2D x dimension length

[doormouse]

Perhaps I'm going about this wrong for PERL. I'm working on something
that rolls over database results. I need to spend a long time on the
result set, so I wanted to pull the query data out, close the db
connection and parse/reconnect as necessary.

While the result set is coming out I'm storing the data in to a 2d
array. At the end of the store phase I am able to pull array length
from the Y dimension but not the X.

Here's a simulation that explains my situation
---begin code---
#this is actually a query in the real code, each return plugging in to
an individual iteration.
#the number of column and rows are both variable in scope.
$thisArray[0][0] = "test";
$thisArray[0][1] = "test";
$thisArray[0][2] = "test";
$thisArray[1][0] = "test";
$thisArray[1][1] = "test";
$thisArray[1][2] = "test";
$thisArray[2][0] = "test";
$thisArray[2][1] = "test";
$thisArray[2][2] = "test";


#Preserve the scalar
$oneSize = @thisArray;
print $oneSize;
print "\n";

#point to a single dimesion, and try to do the same
@twoArr = @thisArray[0];
$twoSize = @twoArr;
print $twoSize;
print "\n";

---end code---

$oneSize comes out correctly as 3, $twoSize always comes out as 1.

I also attempted:

---begin code---

$twosize = @thisArray[0];
print $twosize;
print "\n";

---end code---
but this just brings out ARRAY(#x#######)

Entries for locating words and elements
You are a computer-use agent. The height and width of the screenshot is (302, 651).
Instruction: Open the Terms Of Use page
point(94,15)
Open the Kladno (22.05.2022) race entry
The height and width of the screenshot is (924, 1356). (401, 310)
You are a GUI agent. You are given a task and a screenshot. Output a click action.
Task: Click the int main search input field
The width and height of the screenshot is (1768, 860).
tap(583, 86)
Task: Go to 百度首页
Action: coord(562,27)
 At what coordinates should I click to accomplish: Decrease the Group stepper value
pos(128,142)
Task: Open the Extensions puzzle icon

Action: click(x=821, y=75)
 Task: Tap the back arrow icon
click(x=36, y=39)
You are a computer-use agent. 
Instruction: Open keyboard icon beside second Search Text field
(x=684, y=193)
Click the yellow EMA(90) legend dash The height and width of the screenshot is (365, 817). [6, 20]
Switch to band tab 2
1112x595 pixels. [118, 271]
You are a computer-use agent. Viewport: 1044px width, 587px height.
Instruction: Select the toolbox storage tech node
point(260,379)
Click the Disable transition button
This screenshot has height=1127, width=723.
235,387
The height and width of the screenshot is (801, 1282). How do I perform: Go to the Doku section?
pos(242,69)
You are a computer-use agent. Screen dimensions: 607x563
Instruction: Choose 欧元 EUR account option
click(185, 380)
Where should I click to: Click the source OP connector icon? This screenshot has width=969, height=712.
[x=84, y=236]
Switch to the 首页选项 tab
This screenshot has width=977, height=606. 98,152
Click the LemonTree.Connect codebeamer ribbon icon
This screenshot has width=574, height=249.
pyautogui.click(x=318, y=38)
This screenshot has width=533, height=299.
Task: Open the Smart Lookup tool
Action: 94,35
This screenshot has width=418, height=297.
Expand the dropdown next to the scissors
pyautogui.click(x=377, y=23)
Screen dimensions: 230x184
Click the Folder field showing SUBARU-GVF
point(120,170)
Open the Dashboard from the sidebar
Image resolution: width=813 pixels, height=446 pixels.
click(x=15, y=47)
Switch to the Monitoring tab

Work to complete - Continue the forum post about getting the length of the second dimension of a Perl 2D array from where it stops.

Exercise response -
I'm more of a lazy PHP wheenie, so my methods might be well off the
mark of what I should be doing. I just haven't been able to find
anyone with this exact problem after quite some googling (perhaps an
indication that I'm not heading in the right direction)

any assistance you could afford me would be greatly appreciated,
Thanks in advance,
--Mike

 

[Bart Van der Donck]

[...]
While the result set is coming out I'm storing the data in to a 2d
array. At the end of the store phase I am able to pull array length
from the Y dimension but not the X.

Here's a simulation that explains my situation
---begin code---
#this is actually a query in the real code, each return plugging in to
an individual iteration.
#the number of column and rows are both variable in scope.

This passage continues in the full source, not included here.